» YOUR TASK
Reduce the material below to its lines containing "Technology".
◇ ◇ ◇ ◇ ◇
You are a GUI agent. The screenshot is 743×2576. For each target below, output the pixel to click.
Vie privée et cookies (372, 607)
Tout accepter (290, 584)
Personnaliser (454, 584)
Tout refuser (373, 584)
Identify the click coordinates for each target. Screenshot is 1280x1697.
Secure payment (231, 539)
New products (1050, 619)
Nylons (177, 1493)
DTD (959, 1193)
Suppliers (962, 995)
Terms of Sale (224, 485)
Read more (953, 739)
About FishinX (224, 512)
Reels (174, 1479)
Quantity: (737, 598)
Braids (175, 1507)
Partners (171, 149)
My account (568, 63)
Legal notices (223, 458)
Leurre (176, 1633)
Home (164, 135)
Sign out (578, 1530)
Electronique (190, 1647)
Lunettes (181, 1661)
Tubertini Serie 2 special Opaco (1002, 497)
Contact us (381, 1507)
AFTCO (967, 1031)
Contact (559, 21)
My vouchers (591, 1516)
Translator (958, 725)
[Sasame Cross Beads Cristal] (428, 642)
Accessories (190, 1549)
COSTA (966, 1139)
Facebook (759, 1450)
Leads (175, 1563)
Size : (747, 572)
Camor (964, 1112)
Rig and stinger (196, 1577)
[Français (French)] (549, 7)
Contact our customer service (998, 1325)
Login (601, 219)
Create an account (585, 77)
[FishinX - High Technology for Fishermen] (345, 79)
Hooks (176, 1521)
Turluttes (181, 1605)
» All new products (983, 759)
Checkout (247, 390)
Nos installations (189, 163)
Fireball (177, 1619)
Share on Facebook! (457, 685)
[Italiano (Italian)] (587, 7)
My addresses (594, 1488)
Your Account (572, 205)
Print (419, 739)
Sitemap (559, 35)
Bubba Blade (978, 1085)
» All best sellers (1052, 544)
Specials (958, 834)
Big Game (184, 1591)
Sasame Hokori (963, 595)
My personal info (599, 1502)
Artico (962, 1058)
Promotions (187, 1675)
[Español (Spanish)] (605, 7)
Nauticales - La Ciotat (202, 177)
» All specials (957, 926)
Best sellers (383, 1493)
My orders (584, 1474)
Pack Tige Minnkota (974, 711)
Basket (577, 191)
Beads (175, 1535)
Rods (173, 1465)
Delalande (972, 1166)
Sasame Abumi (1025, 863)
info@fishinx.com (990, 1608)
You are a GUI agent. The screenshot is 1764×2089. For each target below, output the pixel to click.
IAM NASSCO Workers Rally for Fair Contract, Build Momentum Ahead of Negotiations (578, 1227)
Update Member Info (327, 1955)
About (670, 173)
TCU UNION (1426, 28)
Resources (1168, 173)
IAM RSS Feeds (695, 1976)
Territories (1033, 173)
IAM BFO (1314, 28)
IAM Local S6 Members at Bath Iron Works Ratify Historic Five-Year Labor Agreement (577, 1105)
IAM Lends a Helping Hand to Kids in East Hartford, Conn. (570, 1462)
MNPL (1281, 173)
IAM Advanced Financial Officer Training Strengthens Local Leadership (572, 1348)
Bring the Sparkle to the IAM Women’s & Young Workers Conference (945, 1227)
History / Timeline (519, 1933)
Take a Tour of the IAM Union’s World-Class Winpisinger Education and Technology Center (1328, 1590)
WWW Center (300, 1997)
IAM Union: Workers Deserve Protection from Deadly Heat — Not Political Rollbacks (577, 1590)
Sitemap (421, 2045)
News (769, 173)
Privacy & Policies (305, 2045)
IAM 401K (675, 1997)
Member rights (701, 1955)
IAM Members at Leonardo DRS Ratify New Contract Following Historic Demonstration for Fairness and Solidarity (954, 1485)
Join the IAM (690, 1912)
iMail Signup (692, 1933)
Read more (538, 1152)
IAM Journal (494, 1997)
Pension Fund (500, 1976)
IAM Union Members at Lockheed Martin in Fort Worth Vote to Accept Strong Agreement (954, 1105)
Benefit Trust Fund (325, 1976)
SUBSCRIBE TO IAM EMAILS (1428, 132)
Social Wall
◇ ◇ ◇ ◇ ◇
» ANSWER BELOW
[FishinX - High Technology for Fishermen] (345, 79)
Take a Tour of the IAM Union’s World-Class Winpisinger Education and Technology Center (1328, 1590)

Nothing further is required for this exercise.